Kaplan and Chen (2012) conducted three simulation studies as well as a small case study 
comparing frequentist propensity score analysis with the two-step Bayesian alternative focusing 
on the estimated treatment effect and variance estimates. The effect of different sample sizes, 
true treatment effect and choice of priors on treatment e effect ect and variance estimates were 
also evaluated. Consistent with Bayesian theory, Kaplan and Chen (2012)'s findings showed that 
lower prior precision of treatment effect is desirable when no prior information is available in 
order to obtain estimates similar to frequentist results but with more accurate intervals; or higher 
prior precision is preferable when accurate prior information regarding treatment effect is 
attainable in order to obtain more precise treatment effect estimates. For the case of small sample 
size, the Bayesian approach shows slight superiority in the estimation of the treatment effect 
compared to the frequentist counterpart. 

A further study of the covariate balance properties of the Kaplan and Chen (2012) approach was 
given in Chen and Kaplan.
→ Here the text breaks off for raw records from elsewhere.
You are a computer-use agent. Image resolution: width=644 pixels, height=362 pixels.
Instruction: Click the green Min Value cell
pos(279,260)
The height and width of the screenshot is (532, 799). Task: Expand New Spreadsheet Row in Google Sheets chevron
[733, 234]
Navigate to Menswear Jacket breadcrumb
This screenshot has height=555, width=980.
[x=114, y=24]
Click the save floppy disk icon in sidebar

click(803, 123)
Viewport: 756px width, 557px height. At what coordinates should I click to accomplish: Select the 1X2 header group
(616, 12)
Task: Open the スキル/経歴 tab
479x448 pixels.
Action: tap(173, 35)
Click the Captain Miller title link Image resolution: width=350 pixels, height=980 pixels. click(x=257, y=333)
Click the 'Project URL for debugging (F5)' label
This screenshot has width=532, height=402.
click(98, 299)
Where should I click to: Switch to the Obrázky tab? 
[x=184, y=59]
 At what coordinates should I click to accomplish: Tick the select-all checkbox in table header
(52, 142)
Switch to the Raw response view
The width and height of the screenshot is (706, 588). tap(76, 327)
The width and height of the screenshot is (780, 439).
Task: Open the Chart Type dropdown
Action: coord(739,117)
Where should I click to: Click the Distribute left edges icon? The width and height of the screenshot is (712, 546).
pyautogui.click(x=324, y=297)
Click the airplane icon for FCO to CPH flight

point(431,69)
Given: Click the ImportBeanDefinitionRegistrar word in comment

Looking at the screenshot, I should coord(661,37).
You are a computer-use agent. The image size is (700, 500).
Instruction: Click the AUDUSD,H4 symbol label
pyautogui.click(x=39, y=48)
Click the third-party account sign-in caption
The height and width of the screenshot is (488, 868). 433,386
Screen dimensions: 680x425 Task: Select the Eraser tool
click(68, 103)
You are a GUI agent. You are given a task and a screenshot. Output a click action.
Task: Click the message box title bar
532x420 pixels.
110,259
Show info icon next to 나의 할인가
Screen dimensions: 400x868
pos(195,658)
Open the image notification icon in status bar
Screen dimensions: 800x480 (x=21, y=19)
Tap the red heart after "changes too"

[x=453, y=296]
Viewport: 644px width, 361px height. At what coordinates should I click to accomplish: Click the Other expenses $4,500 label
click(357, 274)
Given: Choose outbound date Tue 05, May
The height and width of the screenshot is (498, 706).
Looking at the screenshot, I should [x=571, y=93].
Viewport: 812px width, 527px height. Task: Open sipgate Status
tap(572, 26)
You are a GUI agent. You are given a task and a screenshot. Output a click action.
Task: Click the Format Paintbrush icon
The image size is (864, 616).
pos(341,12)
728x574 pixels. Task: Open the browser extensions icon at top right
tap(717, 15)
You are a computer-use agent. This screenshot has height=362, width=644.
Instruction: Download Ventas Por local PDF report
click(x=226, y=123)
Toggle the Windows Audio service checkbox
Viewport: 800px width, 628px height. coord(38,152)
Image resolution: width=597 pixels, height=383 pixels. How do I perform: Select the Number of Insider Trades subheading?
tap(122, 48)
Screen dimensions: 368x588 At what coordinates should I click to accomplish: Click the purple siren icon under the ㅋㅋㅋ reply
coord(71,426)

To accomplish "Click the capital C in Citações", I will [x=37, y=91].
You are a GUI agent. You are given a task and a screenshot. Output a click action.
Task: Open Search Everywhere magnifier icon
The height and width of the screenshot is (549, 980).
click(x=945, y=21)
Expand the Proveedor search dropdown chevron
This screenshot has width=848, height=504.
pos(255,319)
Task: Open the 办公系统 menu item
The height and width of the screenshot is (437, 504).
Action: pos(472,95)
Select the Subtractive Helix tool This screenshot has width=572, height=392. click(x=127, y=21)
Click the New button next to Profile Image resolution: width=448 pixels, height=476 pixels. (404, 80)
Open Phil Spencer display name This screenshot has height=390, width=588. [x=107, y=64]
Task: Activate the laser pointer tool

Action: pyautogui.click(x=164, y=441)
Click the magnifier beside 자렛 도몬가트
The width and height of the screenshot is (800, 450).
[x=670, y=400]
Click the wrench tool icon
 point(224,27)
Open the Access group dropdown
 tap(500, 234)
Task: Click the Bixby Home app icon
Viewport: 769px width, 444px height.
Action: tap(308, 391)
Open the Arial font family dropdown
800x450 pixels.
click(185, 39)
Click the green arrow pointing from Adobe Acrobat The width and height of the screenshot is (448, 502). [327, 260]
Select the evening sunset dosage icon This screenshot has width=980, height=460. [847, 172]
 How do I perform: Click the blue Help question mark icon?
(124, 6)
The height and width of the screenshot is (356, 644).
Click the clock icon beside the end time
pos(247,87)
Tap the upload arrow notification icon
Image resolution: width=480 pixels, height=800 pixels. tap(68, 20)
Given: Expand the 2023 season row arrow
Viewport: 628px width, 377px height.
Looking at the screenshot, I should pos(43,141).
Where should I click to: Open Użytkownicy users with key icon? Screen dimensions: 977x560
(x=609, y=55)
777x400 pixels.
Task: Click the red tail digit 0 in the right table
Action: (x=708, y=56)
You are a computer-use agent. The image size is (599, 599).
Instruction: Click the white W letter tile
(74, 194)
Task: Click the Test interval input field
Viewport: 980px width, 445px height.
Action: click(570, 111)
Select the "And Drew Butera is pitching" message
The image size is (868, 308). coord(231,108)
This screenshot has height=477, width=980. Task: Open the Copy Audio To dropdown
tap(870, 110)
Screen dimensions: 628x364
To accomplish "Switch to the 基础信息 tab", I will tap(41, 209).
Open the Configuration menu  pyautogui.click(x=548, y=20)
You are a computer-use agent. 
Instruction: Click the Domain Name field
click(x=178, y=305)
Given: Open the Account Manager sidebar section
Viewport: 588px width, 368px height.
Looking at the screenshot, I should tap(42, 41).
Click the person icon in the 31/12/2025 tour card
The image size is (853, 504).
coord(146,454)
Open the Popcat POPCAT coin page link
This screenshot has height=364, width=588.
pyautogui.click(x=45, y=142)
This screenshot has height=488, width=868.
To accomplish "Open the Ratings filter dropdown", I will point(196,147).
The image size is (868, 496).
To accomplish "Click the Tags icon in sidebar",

Their results of a case study revealed that both Bayesian and 
frequentist propensity score approaches substantially reduced initial imbalance and performance 
on covariate balance was similar in regard to the standardized mean/proportion differences and 
variance ratios in the treatment group and control group. Similar performance was also found 
with respect to 95% bootstrap intervals and posterior probability intervals. That is, although the 
frequentist propensity score approach provided slightly better covariate balance for the 
propensity score stratification and weighting methods, the two-step Bayesian approach offered 
slightly better covariate balance under optimal full matching method. Results of Chen and 
Kaplan’s simulation study indicated similar findings. In addition, the Bayesian propensity score 
approach with informative priors showed equivalent balance performance compared to the 
Bayesian approach with noninformative priors, indicating that the specification of the prior 
distribution did not greatly influence the balance properties of the two-step Bayesian approach. 
The optimal full matching method, on average, offered the best covariate balance compared to 
stratification and weighting methods for both Bayesian and frequentist propensity score 
approaches. Chen and Kaplan also found that the two-step Bayesian approach under optimal full 
matching with highly informative priors provided, on average, the smallest standardized 
mean/proportion difference and variance ratio of the covariates between the treatment and 
control groups. 

Chen and Kaplan argued that a benefit of conducting Bayesian propensity score analysis is that 
one can obtain a distribution of estimated propensity scores and thus a distribution of 
corresponding balance indices (e.g. Cohen’s d and variance ratio) so that the variation in balance 
indices can be studied in addition to the point estimates to assist in balance checking. Good 
balance is achieved if both the point estimates and the posterior probability intervals of the 
balance indices fall into the desirable range.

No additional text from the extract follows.